Seeing our World for the First Time

The Third Wave
By Alvin and Heidi Toffler
Random House Publishing Group, 1980
ISBN 9780688035976

I read the Portuguese edition of this book together with my wife during our 1999 Summer vacations in Nazaré. We both found the book delightful. The Tofflers explain history as a sequence of technological waves, noticing however that waves take their time to spread, and that the next wave starts to spread before the previous wave has finished. This remains a powerful metaphor for social and technological innovations.

The explanation of the second wave reinterprets history and made us understand the World in a new light. For example, what the Tofflers say about school resonated deeply with me:

Built on the factory model, mass education taught basic reading, writing, and arithmetic, a bit of history and other subjects. This was the "overt curriculum." But beneath it lay an invisible or "covert curriculum" that was far more basic. It consisted—and still does in most industrial nations—of three courses: one in punctuality, one in obedience, and one in rote, repetitive work. Factory labor demanded workers who showed up on time, especially assembly-line hands. It demanded workers who would take orders from a management hierarchy without questioning. And it demanded men and women prepared to slave away at machines or in offices, performing brutally repetitious operations.

The explanation of the third wave was considered impossible by naysayers, but the future described in 1980 is with us now. For example, the Tofflers explain why traffic patterns changed in cities such as Lisbon.

Reflection on 2024

Ultimately the Tofflers taught me to understand established institutions as the result of forces in society, and to see historical change happening around me. For example, to see the way new technology changes relations and institutions. This becomes critically important when you or your company are disruptive:

  • At Altitude Software, contact centers were disruptive of internal silos. For example, when a customer asks an insurance company "How much do I owe you?", the answer cannot be "What policies do you have? We have to check with each department".

  • At Farfetch, the purpose was to enable luxury creators and curators to reach buyers worldwide, later combined with the ability to blend the online interactions into the in-store experience. The purpose was to lead the online disruption of traditional luxury business, for the love of fashion.
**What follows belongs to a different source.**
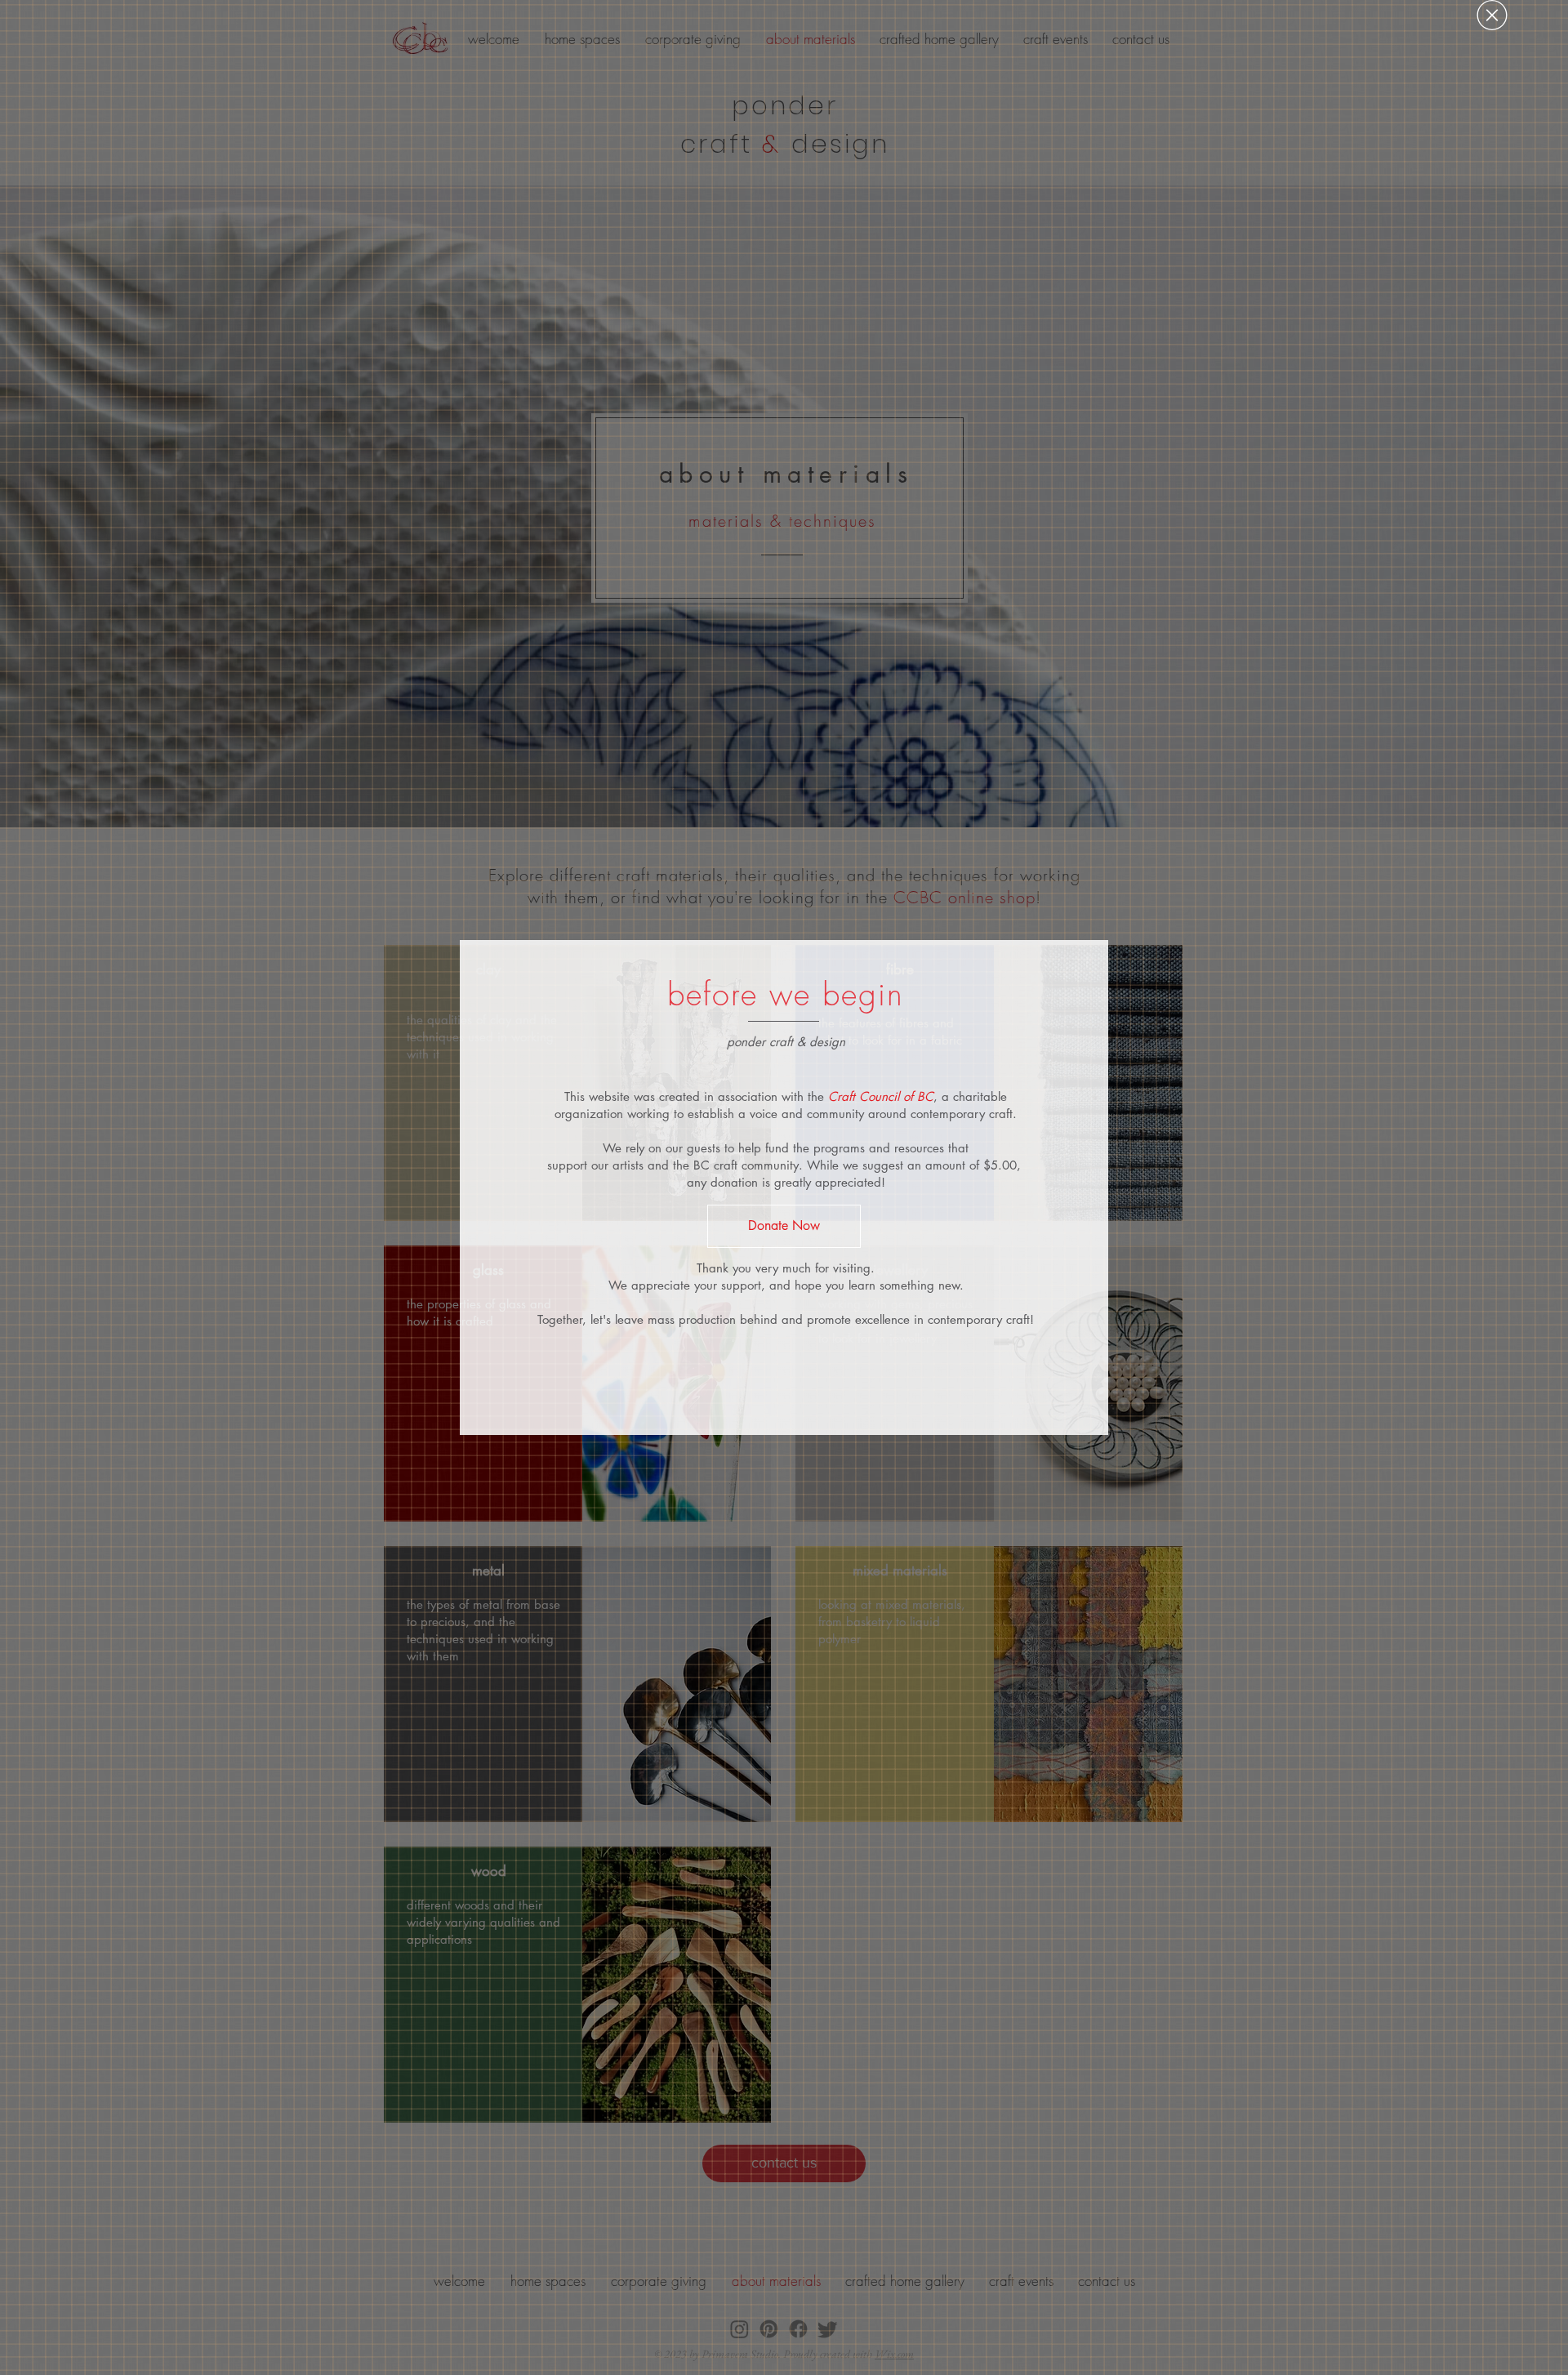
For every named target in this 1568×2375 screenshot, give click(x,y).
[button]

  • At MillenniumBCP, the Cloud Center of Excellence leads the introduction of modern development practices such as CI/CD pipelines and observability, disrupting software that has been evolving for decades.

Why I bought this book

We had a nephew studying Management in the Polytechnic University of Viseu that read and let the book to us together with a strong recommendation. We kind of destroyed the book during the Summer, so we bought a new book for her, and kept the old book for yourself, photographed above.